• [Goal]:
Write out the lines starting at the one containing "Image resolution: width=600 pixels, height=800" and ending at the one containing "(x=124, y=296)", replacing "Open" with "Launch" and leaving everything else unchanged.

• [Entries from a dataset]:
►
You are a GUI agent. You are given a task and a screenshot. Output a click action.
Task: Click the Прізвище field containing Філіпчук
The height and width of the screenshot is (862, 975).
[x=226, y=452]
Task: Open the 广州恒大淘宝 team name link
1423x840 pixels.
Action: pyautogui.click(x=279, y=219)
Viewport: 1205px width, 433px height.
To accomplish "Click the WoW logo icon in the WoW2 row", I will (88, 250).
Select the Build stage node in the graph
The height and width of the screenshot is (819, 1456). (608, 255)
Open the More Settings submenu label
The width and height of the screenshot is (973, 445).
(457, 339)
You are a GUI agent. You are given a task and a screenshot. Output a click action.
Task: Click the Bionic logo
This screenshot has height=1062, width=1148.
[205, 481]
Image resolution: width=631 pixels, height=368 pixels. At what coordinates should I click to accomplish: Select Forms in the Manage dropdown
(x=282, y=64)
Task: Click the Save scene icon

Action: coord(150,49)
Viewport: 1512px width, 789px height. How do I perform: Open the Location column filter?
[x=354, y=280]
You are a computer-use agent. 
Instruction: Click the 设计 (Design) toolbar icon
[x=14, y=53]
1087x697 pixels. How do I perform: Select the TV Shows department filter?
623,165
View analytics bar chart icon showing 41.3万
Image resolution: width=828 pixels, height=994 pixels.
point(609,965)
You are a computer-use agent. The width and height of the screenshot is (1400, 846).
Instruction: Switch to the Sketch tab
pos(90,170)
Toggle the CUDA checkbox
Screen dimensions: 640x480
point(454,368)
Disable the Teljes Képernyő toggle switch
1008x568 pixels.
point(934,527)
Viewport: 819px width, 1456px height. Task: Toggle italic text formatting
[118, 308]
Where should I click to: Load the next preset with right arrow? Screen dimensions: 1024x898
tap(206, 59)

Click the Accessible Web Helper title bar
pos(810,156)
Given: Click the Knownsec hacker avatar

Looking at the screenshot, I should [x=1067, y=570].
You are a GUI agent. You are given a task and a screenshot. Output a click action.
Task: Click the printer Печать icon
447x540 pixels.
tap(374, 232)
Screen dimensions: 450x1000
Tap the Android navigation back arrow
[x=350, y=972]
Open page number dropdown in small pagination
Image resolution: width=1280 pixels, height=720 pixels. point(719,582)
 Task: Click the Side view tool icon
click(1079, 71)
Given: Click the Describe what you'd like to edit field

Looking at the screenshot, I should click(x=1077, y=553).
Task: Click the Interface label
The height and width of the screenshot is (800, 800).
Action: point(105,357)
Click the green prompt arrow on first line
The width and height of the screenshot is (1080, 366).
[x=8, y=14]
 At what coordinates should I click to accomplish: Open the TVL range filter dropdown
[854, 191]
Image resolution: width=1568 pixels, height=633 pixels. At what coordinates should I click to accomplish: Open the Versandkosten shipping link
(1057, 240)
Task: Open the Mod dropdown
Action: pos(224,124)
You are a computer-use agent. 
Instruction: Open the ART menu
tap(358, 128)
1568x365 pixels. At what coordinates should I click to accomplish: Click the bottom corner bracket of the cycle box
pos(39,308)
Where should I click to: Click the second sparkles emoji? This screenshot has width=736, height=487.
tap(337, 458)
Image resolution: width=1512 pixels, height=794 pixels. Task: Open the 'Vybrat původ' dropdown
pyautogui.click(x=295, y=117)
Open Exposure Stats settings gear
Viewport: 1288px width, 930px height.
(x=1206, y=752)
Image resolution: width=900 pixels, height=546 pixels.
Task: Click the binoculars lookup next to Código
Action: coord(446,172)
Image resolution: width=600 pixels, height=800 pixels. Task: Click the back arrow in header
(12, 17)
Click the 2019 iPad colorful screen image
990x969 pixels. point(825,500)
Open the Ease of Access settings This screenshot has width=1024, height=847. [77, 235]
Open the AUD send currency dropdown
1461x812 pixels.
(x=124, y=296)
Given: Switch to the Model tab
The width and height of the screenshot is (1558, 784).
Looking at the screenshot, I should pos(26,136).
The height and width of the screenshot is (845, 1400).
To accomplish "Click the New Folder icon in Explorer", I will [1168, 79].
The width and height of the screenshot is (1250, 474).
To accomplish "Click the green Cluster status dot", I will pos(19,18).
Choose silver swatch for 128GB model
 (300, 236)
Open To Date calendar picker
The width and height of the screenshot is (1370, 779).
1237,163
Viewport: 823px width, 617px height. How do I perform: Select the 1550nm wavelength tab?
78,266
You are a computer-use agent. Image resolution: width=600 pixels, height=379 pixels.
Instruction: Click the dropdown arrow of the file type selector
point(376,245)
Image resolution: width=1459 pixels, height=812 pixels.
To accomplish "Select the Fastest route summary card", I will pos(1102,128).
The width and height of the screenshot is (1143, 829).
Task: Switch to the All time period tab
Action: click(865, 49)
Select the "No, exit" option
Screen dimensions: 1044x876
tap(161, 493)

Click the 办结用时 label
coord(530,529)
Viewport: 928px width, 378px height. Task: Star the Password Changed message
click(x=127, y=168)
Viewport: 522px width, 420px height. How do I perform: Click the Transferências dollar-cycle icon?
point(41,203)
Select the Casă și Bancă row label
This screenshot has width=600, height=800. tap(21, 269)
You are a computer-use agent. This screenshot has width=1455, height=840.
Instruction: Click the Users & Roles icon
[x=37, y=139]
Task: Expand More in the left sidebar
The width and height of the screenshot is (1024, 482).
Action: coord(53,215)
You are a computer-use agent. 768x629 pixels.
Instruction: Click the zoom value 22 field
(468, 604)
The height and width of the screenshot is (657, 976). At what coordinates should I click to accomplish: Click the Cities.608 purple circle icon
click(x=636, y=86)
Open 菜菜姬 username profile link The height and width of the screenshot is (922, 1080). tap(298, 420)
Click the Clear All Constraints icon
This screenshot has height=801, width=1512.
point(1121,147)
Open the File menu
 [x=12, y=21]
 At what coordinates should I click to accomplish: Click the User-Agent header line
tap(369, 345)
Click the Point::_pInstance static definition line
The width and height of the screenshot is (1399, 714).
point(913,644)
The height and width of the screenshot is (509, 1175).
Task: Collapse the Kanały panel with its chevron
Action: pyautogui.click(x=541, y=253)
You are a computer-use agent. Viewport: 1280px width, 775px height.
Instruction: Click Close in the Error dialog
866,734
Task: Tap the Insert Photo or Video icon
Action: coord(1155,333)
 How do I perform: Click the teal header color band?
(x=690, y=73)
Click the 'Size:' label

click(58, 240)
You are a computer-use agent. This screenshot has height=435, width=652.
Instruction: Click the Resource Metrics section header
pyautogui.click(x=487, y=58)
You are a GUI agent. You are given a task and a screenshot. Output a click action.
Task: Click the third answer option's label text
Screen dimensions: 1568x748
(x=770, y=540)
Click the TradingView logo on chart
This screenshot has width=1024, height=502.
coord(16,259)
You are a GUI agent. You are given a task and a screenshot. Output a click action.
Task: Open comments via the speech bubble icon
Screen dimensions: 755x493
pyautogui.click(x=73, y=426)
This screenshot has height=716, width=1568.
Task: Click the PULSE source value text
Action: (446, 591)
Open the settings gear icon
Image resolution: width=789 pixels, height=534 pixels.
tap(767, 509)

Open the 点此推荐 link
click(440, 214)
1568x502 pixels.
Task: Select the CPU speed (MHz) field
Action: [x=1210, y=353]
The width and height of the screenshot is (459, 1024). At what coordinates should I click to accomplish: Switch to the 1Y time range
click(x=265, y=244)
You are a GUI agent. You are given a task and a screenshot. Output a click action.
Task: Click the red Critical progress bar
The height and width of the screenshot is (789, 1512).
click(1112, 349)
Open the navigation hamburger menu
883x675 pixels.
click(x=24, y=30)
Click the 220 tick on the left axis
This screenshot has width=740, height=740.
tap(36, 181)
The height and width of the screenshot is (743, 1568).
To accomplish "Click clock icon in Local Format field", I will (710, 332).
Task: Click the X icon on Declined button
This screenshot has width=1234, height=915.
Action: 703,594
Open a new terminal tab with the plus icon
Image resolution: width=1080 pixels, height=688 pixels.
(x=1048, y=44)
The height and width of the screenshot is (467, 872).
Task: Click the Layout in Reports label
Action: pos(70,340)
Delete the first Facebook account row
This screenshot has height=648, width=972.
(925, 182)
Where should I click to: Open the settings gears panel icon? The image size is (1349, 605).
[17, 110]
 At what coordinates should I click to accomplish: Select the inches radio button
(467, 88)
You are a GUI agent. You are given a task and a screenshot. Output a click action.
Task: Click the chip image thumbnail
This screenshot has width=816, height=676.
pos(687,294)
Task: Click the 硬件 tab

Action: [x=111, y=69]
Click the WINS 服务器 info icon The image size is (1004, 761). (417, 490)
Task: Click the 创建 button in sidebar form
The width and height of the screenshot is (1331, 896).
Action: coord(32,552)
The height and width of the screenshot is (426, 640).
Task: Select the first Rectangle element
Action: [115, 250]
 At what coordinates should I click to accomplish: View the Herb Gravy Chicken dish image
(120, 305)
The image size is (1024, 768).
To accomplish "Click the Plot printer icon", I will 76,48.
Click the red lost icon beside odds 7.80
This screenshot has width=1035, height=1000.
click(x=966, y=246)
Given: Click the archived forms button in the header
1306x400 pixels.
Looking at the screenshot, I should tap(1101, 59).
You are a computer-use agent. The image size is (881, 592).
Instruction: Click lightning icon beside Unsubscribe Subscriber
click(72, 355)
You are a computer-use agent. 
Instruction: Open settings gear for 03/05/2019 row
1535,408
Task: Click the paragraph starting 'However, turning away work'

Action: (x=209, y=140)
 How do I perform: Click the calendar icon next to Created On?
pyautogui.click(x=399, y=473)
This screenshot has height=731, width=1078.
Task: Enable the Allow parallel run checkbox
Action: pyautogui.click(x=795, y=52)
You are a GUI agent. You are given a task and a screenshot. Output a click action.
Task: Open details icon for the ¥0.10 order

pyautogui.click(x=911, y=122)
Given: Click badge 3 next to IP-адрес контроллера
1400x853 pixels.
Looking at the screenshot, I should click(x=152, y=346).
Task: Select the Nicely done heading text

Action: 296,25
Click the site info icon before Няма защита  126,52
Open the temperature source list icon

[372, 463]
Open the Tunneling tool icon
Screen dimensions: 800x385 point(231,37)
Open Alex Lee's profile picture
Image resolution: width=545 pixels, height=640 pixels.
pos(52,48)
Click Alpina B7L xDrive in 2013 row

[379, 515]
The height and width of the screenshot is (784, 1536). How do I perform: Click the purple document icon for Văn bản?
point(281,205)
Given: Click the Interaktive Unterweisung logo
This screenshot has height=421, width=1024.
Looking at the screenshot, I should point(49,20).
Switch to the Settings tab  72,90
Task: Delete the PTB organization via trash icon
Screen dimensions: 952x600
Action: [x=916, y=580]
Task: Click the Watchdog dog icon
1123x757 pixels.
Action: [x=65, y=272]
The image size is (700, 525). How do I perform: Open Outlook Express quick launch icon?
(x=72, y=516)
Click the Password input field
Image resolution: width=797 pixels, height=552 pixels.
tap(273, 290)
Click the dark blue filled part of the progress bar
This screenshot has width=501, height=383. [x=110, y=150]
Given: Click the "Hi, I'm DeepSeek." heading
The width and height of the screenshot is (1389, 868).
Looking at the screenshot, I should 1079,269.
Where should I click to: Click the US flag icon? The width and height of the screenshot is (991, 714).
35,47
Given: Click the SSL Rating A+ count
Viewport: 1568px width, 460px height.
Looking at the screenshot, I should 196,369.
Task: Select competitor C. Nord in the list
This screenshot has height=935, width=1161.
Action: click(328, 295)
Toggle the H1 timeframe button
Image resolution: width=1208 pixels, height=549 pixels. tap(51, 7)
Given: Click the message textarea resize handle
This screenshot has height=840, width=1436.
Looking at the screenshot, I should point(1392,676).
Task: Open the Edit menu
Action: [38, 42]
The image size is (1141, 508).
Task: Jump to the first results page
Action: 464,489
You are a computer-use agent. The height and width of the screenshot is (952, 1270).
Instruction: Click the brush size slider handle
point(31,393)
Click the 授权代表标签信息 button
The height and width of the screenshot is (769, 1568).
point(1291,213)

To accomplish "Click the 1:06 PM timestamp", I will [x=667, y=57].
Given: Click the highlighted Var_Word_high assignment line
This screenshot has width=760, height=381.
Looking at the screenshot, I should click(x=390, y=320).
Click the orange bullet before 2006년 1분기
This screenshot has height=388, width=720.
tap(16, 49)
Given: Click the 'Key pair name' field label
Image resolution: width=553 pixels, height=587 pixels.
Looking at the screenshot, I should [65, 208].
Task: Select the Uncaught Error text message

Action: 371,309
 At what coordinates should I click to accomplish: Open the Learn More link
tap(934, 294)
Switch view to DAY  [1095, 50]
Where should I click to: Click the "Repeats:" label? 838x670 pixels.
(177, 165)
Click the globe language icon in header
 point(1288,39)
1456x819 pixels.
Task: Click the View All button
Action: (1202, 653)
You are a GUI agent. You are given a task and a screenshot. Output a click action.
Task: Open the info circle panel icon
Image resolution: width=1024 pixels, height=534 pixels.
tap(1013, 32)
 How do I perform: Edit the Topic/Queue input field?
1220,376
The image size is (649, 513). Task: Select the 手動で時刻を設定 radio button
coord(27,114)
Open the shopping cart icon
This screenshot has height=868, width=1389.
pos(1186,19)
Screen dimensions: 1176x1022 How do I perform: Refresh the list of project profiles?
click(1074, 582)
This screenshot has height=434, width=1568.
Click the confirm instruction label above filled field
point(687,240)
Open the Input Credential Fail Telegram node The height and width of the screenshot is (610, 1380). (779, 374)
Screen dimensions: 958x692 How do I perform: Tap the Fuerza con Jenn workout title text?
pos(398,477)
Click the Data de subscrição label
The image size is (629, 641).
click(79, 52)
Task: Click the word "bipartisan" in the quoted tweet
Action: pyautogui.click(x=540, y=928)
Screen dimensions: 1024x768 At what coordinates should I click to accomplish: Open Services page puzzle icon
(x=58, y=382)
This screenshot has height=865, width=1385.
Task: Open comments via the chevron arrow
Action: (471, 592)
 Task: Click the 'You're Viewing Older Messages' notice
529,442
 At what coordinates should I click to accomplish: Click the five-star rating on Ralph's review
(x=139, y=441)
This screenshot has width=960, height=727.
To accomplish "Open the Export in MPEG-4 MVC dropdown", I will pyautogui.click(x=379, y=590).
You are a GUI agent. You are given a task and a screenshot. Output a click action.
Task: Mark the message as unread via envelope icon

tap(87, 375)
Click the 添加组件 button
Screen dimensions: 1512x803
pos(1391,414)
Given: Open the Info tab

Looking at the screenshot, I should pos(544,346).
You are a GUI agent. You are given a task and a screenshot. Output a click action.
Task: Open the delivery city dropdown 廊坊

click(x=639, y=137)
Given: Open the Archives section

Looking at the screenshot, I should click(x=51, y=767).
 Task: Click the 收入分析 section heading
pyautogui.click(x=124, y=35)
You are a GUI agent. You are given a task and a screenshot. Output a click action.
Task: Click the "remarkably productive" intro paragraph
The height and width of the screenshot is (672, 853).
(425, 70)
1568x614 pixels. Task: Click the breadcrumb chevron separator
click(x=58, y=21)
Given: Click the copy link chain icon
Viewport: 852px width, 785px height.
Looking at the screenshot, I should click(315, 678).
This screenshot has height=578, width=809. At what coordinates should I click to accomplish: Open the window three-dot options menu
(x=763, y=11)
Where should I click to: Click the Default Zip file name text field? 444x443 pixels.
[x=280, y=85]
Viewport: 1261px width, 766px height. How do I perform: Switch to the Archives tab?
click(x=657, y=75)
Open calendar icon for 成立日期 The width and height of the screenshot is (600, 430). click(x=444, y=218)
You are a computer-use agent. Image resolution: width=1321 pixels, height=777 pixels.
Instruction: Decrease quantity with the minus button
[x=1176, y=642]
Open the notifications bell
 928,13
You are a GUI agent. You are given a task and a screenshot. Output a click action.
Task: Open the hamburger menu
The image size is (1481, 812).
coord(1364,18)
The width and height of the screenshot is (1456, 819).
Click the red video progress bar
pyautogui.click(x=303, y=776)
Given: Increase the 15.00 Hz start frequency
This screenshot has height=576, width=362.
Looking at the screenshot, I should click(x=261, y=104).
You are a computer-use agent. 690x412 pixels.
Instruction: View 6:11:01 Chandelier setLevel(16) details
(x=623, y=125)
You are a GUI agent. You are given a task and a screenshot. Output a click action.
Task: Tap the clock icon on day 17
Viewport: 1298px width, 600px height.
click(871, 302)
◄
• [Reply to the exercise]:
Image resolution: width=600 pixels, height=800 pixels. Task: Click the back arrow in header
(12, 17)
Click the 2019 iPad colorful screen image
990x969 pixels. point(825,500)
Launch the Ease of Access settings This screenshot has width=1024, height=847. [77, 235]
Launch the AUD send currency dropdown
1461x812 pixels.
(x=124, y=296)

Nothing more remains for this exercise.